今回は趣向を変えて、Assetを活用しつつ実際にゲームを作っていこうかと思います。
無料Assetでゲームを作ろう!
秋山 :でですね!これじゃいけないということで、てこ入れしましょう。
仮面 :てこ入れ早ッ!
秋山 :内容をお金がかからない方法でできませんか?
仮面 :無料Assetか……
秋山 :そうです!無料なら懐が痛まないで済みますし、とりあえず使ってみようか、って思うんじゃないでしょうか?
仮面 :貴様自分がお金を払いたくないからではないか?
秋山 :そ、そんなわけないじゃないですかー
仮面 :まあいい、わかった今回はいろんな無料Assetを使ってみよう
秋山 :お願いしまーす!
Asset Storeには無料のAssetも置いてあります。そしてもちろん商用利用が可能です。その中から今回は「Car Tutorial」「 Mecanim Example Scenes」「 iTween」を紹介します。 まずは「Car Tutorial」ですね。
Assets/CarTutorial/CompleteScene
シーンをダブルクリックすると、完成レースゲームのシーンが開くことができます。
レースゲームサンプル「Car Tutorial」
仮面 :まず、最初に紹介する「Car Tutorial」だが、これはレースゲームのチュートリアルだ。
秋山 :グランツーリスモとか、そういうたぐいのゲームですね。
仮面 :そこは頭文字Dと言って欲しかったな……。チュートリアルなので、これ一つで完成したゲームになっている。
秋山 :へー、ゲーム自体もAsset Store内にあるんですね。
仮面 :そうだ。だからこれをダウンロードして、中身がどうなっているかを調べてみれば、勉強になるということだ。
秋山 :まあとりあえず、ゲームしてみましょう、ゲーム。
(プレイ中)
仮面 :まあ……こんな感じだ。
秋山 :あんまり面白くないですね。
仮面 :うぉい!ハッキリ言うな!
秋山 :レースゲームっていうから競走するものと思っていましたよ。
アニメーションシステムの例「Mecanim Example Scenes」
次に「Mecanim Example Scenes」です。これはUnityのアニメーション機能「Mecanim」を紹介するサンプル集です。

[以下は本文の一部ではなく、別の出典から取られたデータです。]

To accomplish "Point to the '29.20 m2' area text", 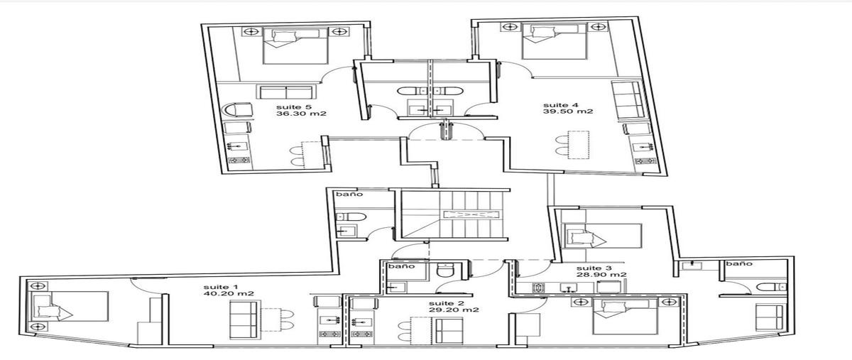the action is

「Mecanim」はその機能だけでもかなり大きい仕組みなので、ここでは「Unityで簡単にアニメーションを作ることを実現する機能」として紹介します。
秋山 :これはUnityさんが作ったのですか?
仮面 :そうだ。先ほどの「Car Tutorial」もそうだが、Unity Technologies社が提供しているAssetは基本無料だ。
秋山 :基本無料というとなんかアレですね。
仮面 :アレではない!たまに有料のAssetもあるということだ。
秋山 :やっぱりアレじゃないですか。
仮面 :アレじゃない!というかアレってなんだー!
フォルダ分けでスッキリ
まずはこの二つのAssetを使って、ゲームを簡単に作ってみましょう。
二つのAssetをAsset Storeから読み込むと、それぞれのフォルダが入り交じってしまいます。そこでまず「Car Tutorial」をDownloadし、Importしたのち、「 CarTutorial」というフォルダを作りましょう。そして全てのフォルダをその「CarTutorial」以下に入れてしまいましょう。同様に「Mecanim Example Scenes」も「MecanimSample」というフォルダを作ってその中に全て入れます。これでそれぞれの置き場所がわかりやすくなりました。

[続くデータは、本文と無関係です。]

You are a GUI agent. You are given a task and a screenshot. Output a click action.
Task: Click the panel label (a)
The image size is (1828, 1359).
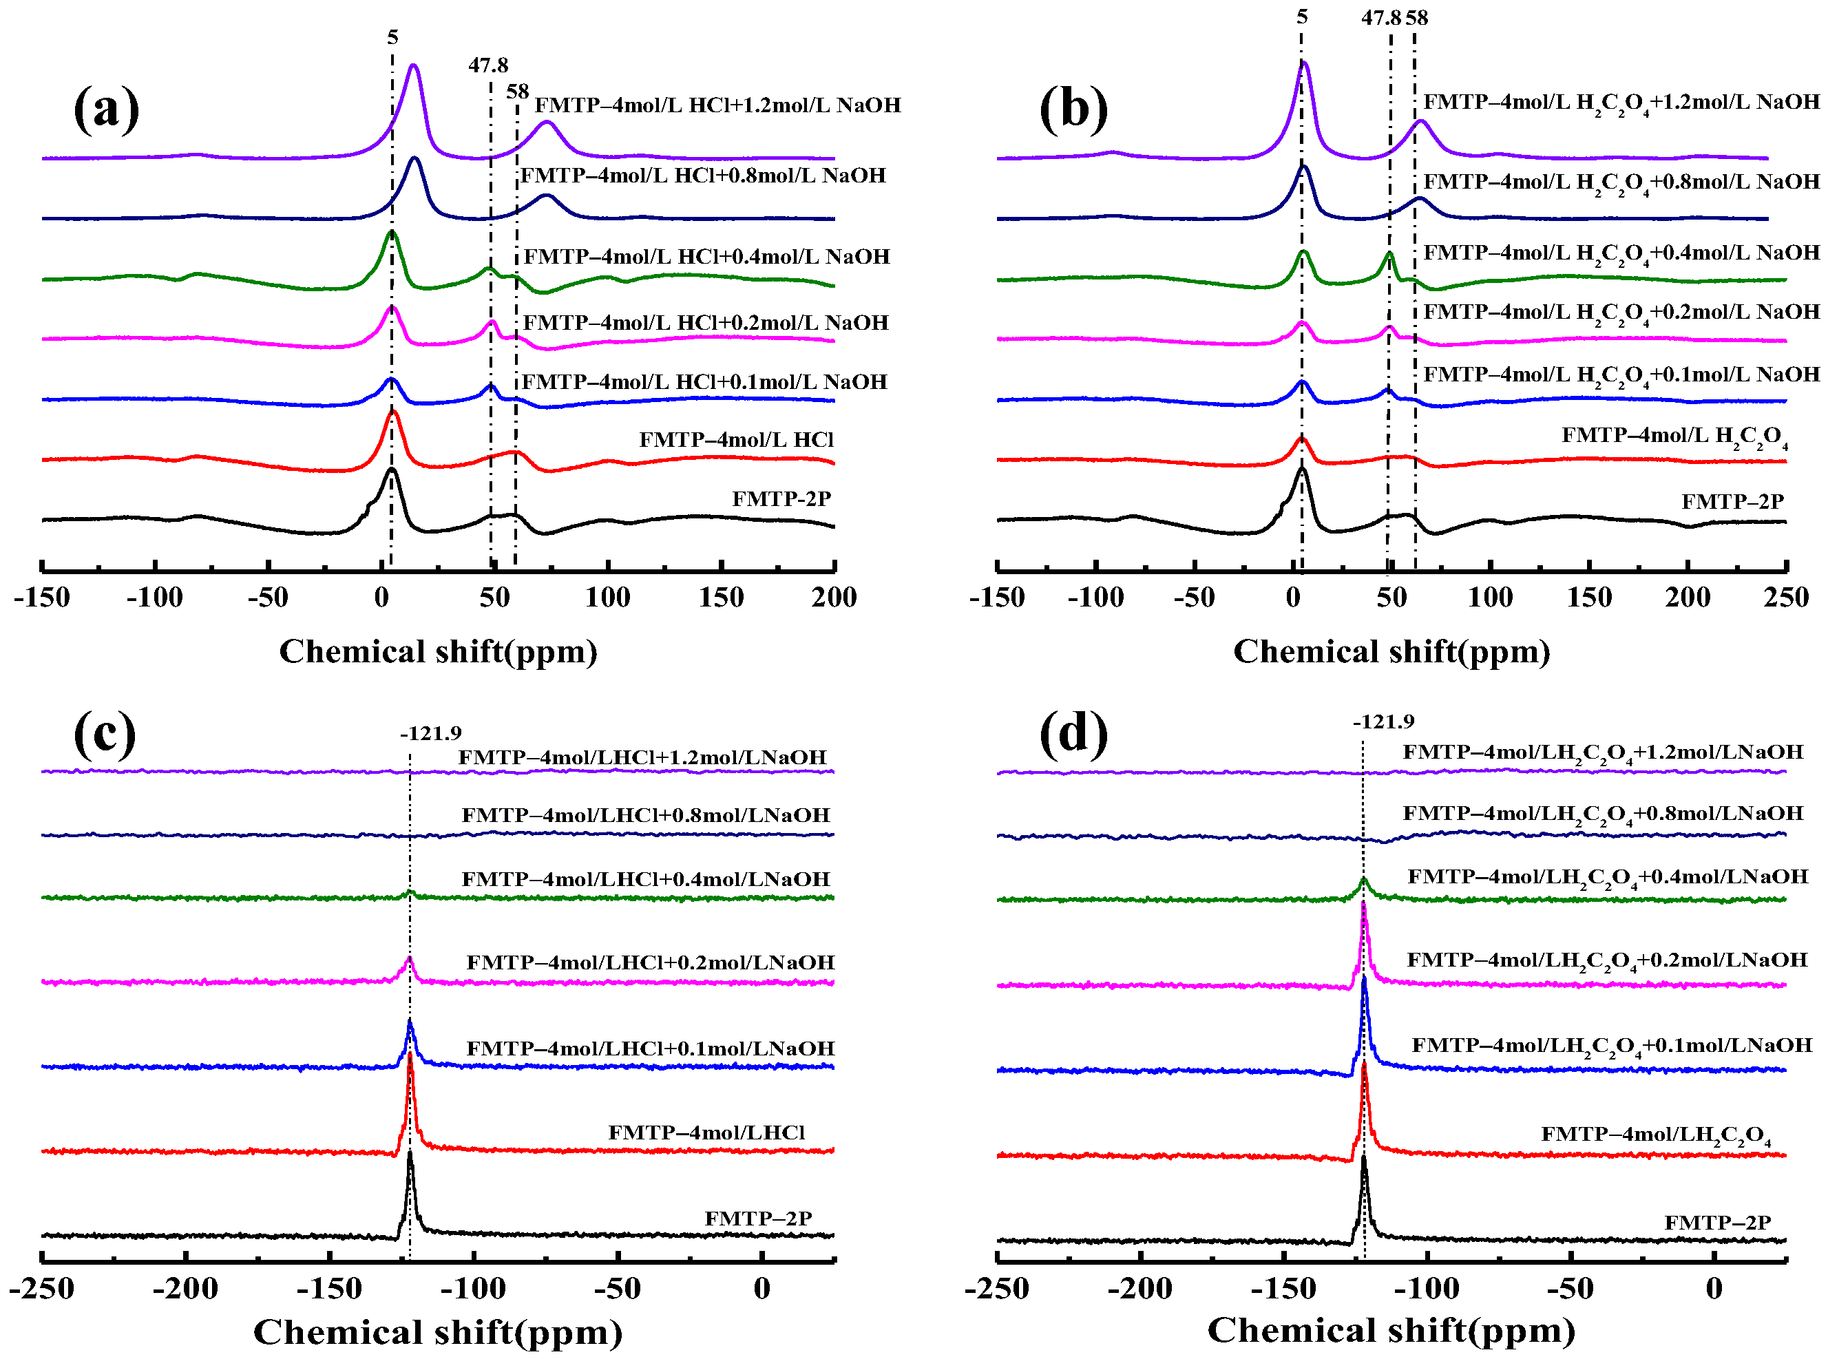(106, 108)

そして、これから作るゲームのフォルダ「MyGame」も作っておきましょう。これはあなた専用のフォルダですので、自由に使うことができます。
どんなゲームを作る?
秋山 :で、どんなゲーム作りましょうか。
仮面 :相変わらず何も考えてないな……。「 Mecanim Example Scenes」にはクマが動き回るサンプルがあるからそれを使うとしようか。
秋山 :なるほど!クマちゃんが運転するわけですね?
仮面 :いやそれだとプレイ中、クマ見えんだろ……。
秋山 :じゃあ、クマが動き回って、それを避けるっていうのはどうでしょう?当たったらゴメンナサイということで。

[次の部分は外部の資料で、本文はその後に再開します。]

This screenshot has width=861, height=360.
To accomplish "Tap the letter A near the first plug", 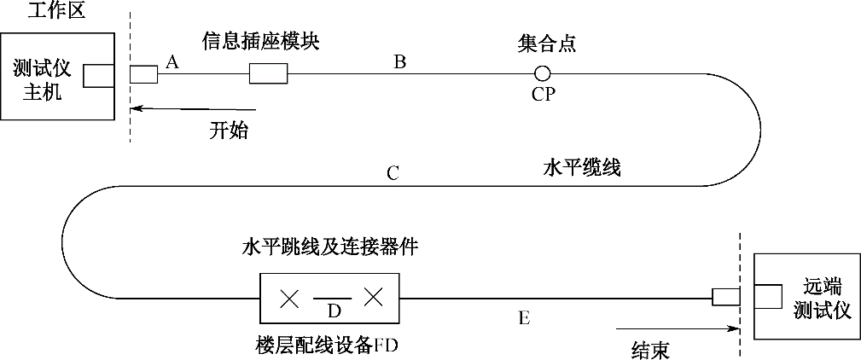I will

仮面 :それ倫理的にどうなんだ?まあ交通安全シミュレーションゲームということでいくか。
秋山 :はい!あくまでも、当てない!ということで。
Assets/MecanimSample/Nav Mesh Example
シーンを開いてみましょう。
このシーンの中のTeddyBear
を使います。TeddyBear
をAssets/MyGame
ドラッグアンドドロップ(以下D&D)して、Prefab化してください。名前もRunningBear
にしましょう。
再びAssets/CarTutorial/CompleteScene
シーンを開いて、シーンもAssets/MyGame/TrafficSafety
として保存しておきましょう。
クマを動き回らせるには
クマをAIで自由に動いてもらうために、Navigation
という機能を使います。( 探索パスを作るNavMeshという機能はUnityPro専用でしたが、Unity4.2よりProの限定がなくなりました!)メニューからWindow→Navigation
を選択し、Navigation
ウィンドウを開きます。そして、動き回らせたいMesh Renderer
が含むオブジェクトはNavigation Static
をオンに、関係ないオブジェクトはオフにしましょう。このゲームでは、Road_Assembly/Road
以下のオブジェクト以外は全てオフでいいでしょう。あとTerrain
もオフでいいでしょう。
そしてBake
ボタンを押して、ナビゲーション情報を生成します。こうすることで、AIが探索する道筋の計算するための必要な情報が、事前に作られるわけです。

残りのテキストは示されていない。